No, he’s never taken one before. In his time, using recreational drugs was rare, so people just assumed you weren’t on them. If you were, and it didn’t negatively impact your productivity, then probably no one would notice. But if they did catch you...
“You’re taking too long to answer,” Stockboy muses.
That’s right, he spends too much time in his head. It’s a habit he picked up from Mateo. “Of course I’ve had one. I spent some time in Croatia. The complex where I wanted to live had a strict drug policy, which required multiple forms of testing. You can test for drugs in urine, we just don’t normally do it.”
“Weird. And gross.”
Ramses sighs, and looks over at him. “Get back to that smart speaker that’s stuck on a triple echo.”
“Sir, yes sir!” he mocks with an equally disrespectful salute.
Now that the coast is clear, Leona feels comfortable approaching Ramses to discuss something sensitive. “You remember that our background information is fake, right?”
“Right,” Ramses agrees.
“So when they run a real check on you, that’s what they’ll find...nothing. The forger didn’t fake a background check, she faked the results.”
“Oh, shit. We’re exactly the kind of people those things are meant to look out for.”
“Not exactly,” Leona corrects.
“Wait, you just had your own check, when you first started here. How did you handle it?”
“I had to go pay the forger again. She was not happy. She said she never wanted to see our faces once we left the first time.”
“I have to work late today, and fill in for Bruno tomorrow.” He looks at her with his deep set Persian puppy dog eyes.
“You want me to go back a third time?”
“Pleeeeeeeaaaase? I just don’t know how much time we need.”
“I guess I don’t really wanna go to work, so...all right.” She takes off her apron. “But you’re finishing my shift here.” She hangs it on his neck.
“Great,” Ramses decides. “I’ll call it cross-training. Thank you so much for this.”
“Sure, Rambo.”

Leona calls Mateo to pick her up, and drop her off at the forger’s secret hideout. He asks to go in with her, but she won’t allow it. The forger will be even unhappier than she was the last time, and they don’t need to compound that problem with extra people. Leona is confident that she can handle it on her own, and it’s true that she doesn’t feel like going back to the lab anyway.
“You’re not mad?”
“Why would I be mad,” the forger asks.
“You were mad last time.”
“You silly Egyptian water lily, I was kidding!”
“What’s with you?” Leona questions. “You don’t smile.”

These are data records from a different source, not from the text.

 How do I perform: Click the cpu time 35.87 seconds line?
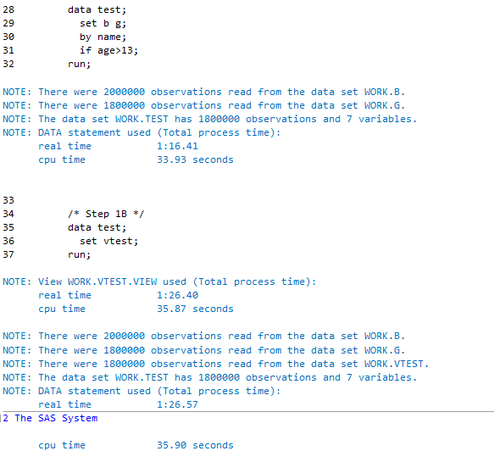coord(136,309)
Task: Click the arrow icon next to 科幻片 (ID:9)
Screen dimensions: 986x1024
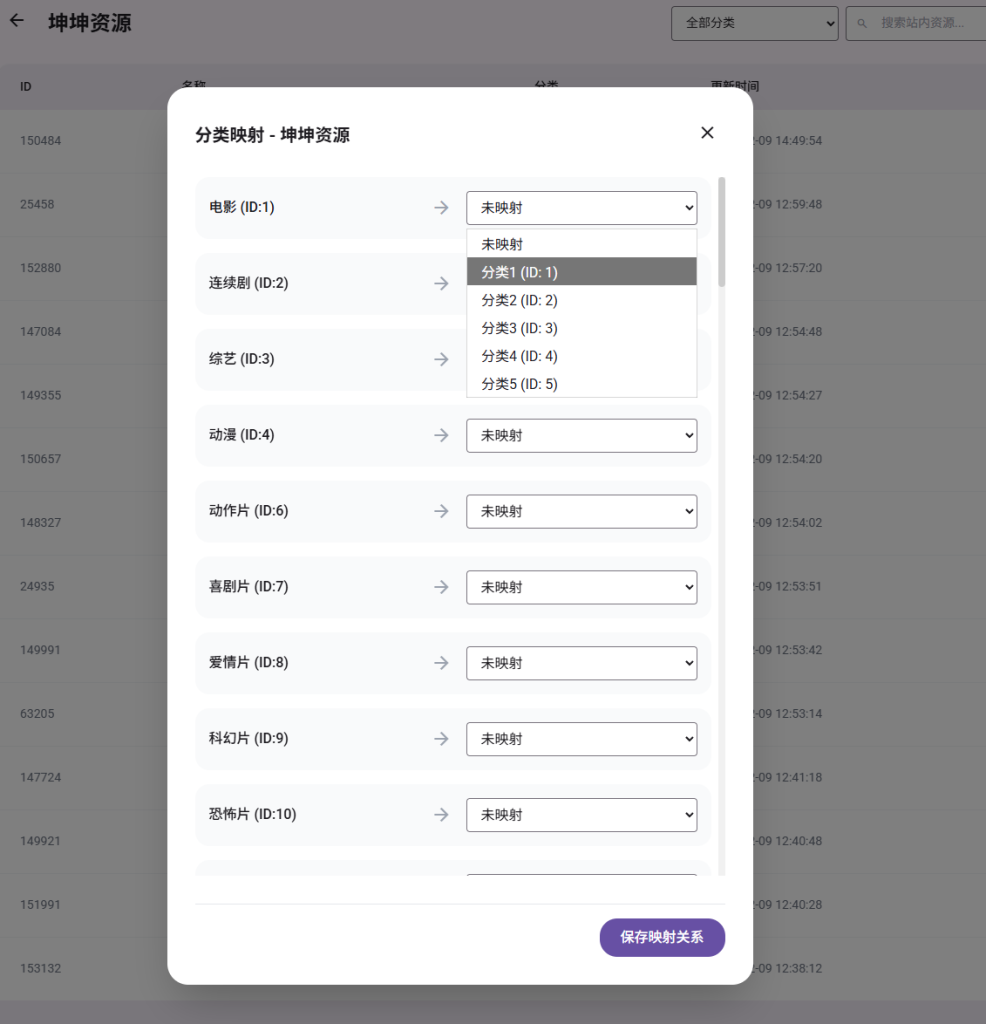Action: pyautogui.click(x=441, y=739)
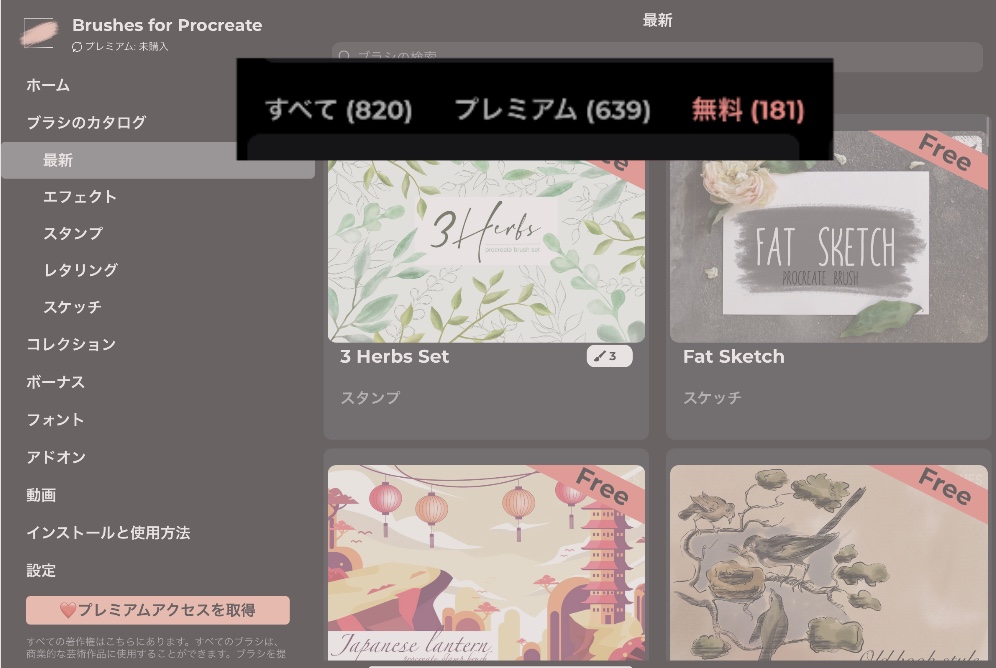The height and width of the screenshot is (668, 996).
Task: Click the Brushes for Procreate app logo
Action: (40, 32)
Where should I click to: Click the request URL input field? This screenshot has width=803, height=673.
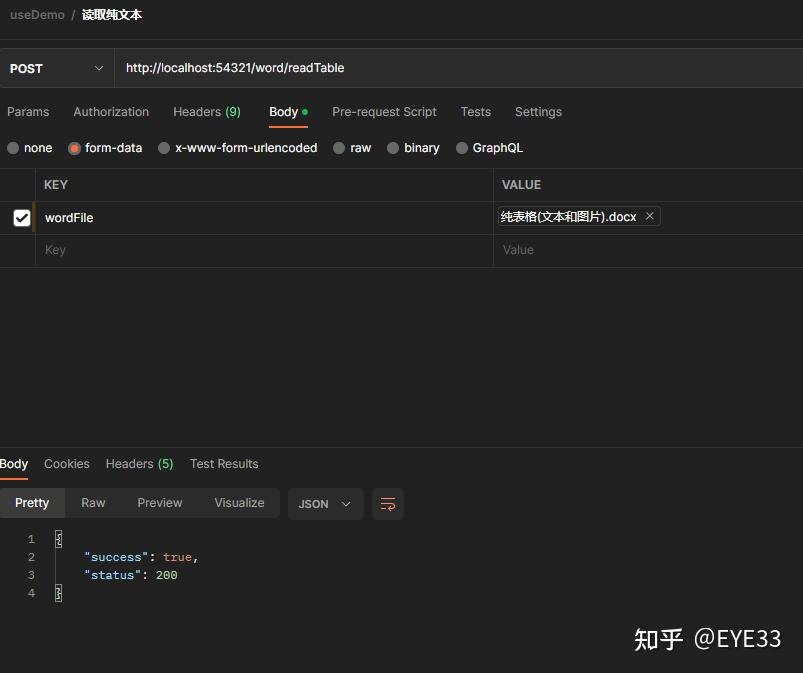[x=300, y=68]
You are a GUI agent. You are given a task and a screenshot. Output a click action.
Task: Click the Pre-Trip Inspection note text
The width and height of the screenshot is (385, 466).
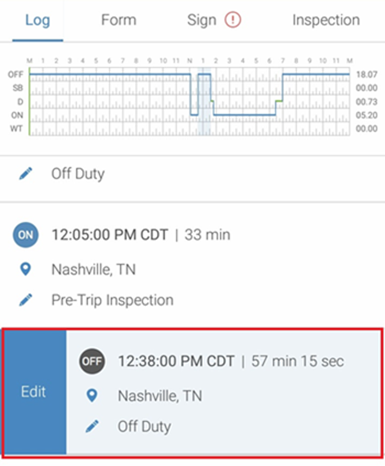[112, 300]
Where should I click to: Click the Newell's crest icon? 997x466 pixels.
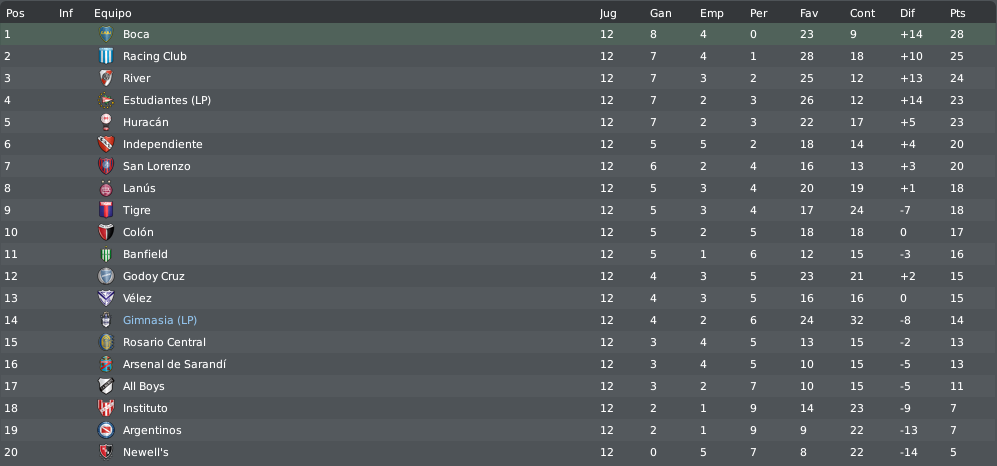(106, 452)
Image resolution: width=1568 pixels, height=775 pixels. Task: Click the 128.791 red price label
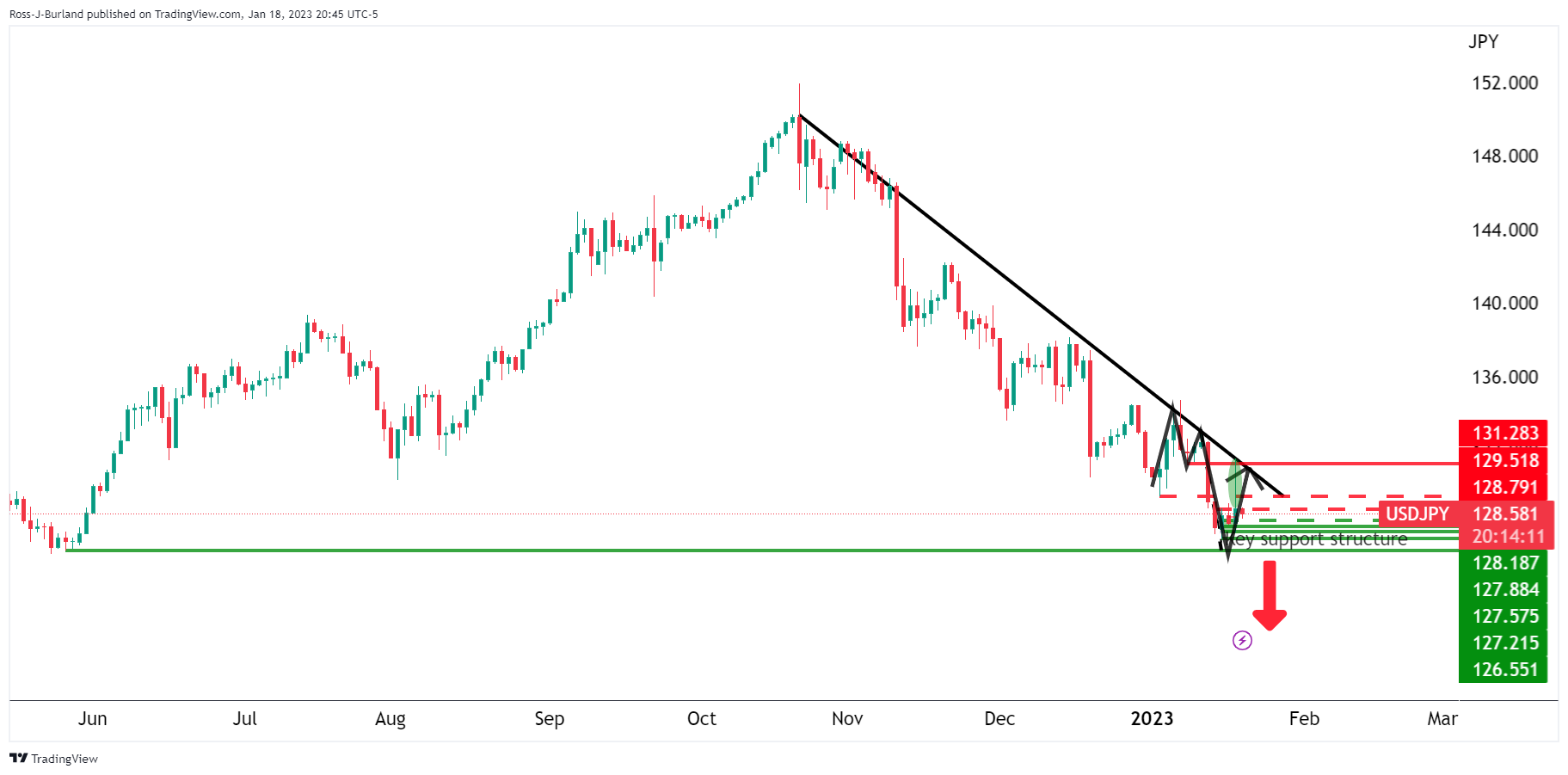pyautogui.click(x=1505, y=487)
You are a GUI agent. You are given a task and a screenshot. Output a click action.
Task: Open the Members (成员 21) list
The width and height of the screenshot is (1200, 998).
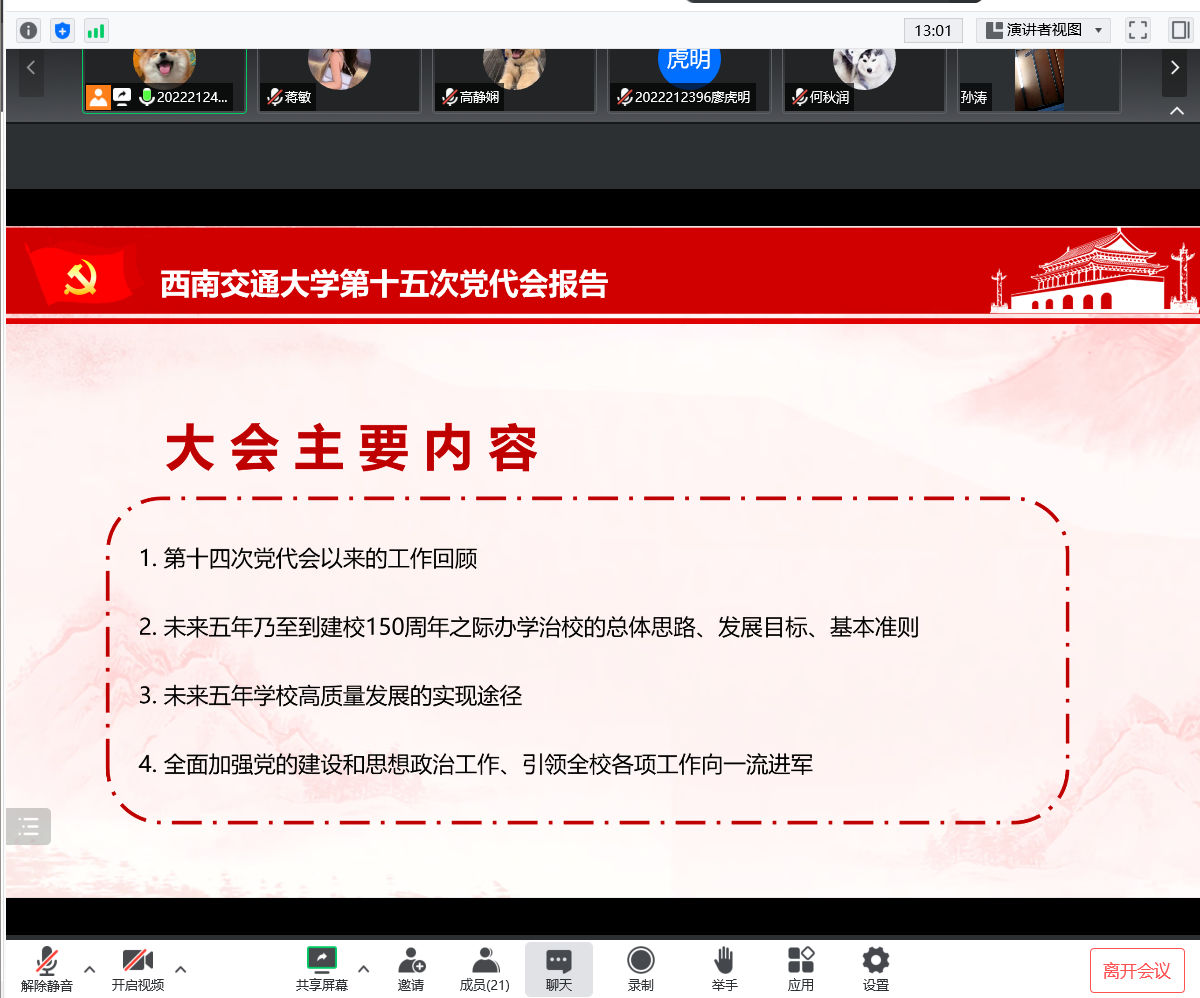pos(485,969)
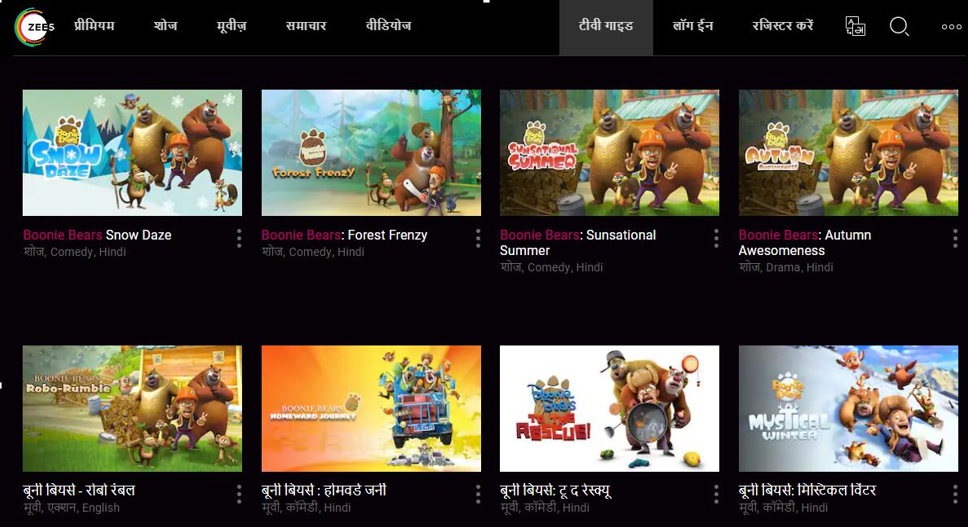Open options dots for Forest Frenzy

tap(478, 238)
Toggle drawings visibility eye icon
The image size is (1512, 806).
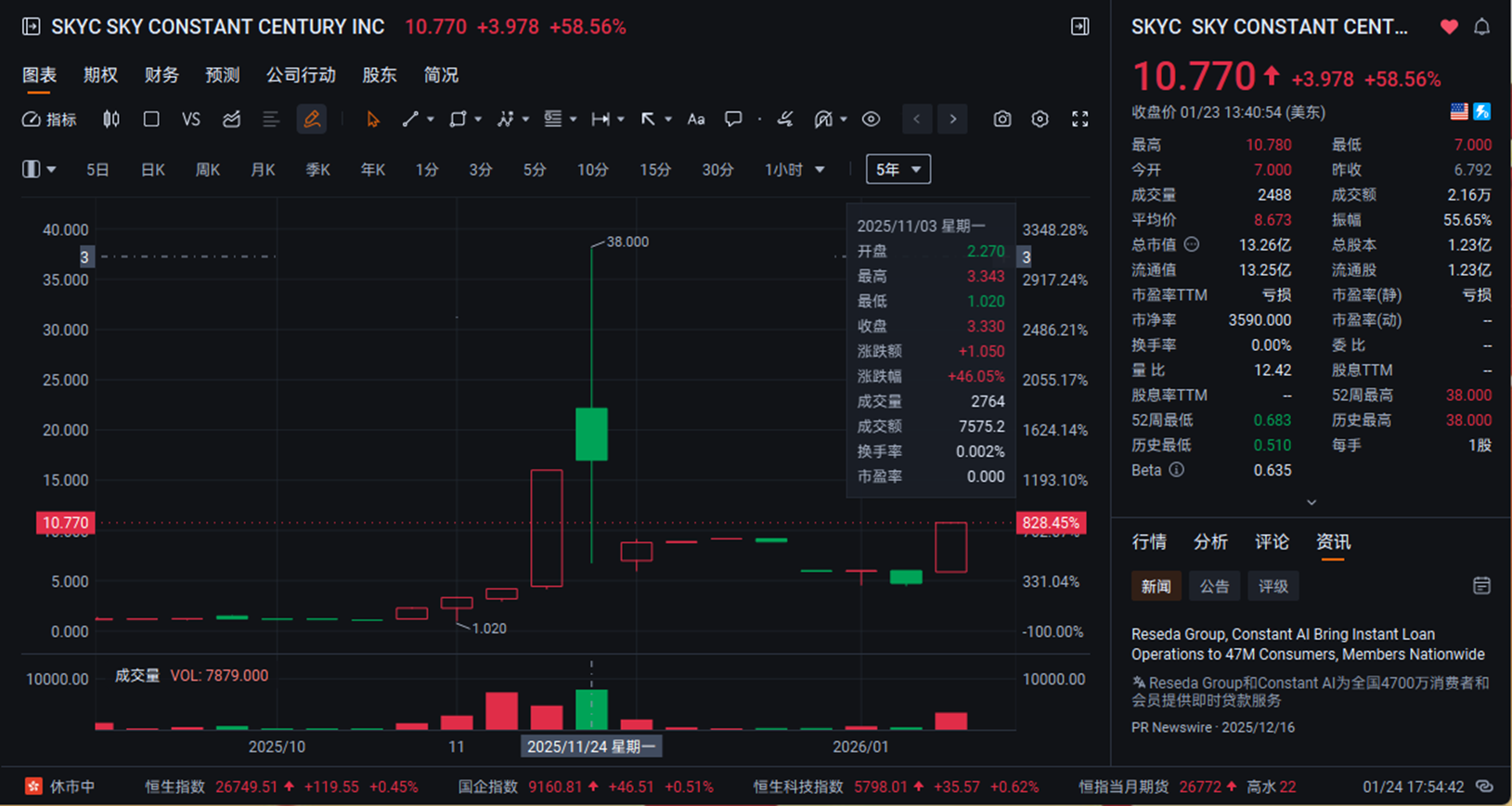click(871, 119)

“You don’t know me that well.”
“It’s exceedingly obvious that you don’t smile. You don’t give off the right vibe.”
“Oh, it’s—relax, we’re all friends here.”
“I feel like you’re about to tell me that...” Leona trails off. She takes a receipt out of her purse, and scribbles down a note that reads, Is this place bugged?
“No, we’re not bugged. I’m not trying to trick you, I’m just being friendly.”
“To what end?”
“To...” Her demeanor drops with each following word as she struggles to maintain the charade. “I don’t know what a normal person would say in this scenario.”
“They would tell the truth,” Leona explains.
The forger scoffs. “No, they wouldn’t.”
“Do you need something from me?”
“Do you need something from me?” she returns annoyingly.
“Yes, I need an emergency background check interception.”
“Easy.”
“And in return, you want,” Leona prompts.
“Oh, I don’t want anything,” the forger begins. “However, maybe in the future there could be something that you could get me?”
Leona narrows her eyes. “Something, like what?”
“Well, you work at that lab.”
“You got me in there. You could send anyone you wanted.”
“Honest hour? I didn’t think your fake university transfer would work.” She grimaces. “I’m glad to know it did, though.”